**Given problem**
Render the records below as a Markdown table with two columns, Row and Line. Give each non-blank line its own numbered row.

----------

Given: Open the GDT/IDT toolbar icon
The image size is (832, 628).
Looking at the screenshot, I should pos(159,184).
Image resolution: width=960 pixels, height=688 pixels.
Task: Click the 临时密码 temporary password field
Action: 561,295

----------

**The reply**
| Row | Line |
|---|---|
| 1 | Given: Open the GDT/IDT toolbar icon |
| 2 | The image size is (832, 628). |
| 3 | Looking at the screenshot, I should pos(159,184). |
| 4 | Image resolution: width=960 pixels, height=688 pixels. |
| 5 | Task: Click the 临时密码 temporary password field |
| 6 | Action: 561,295 |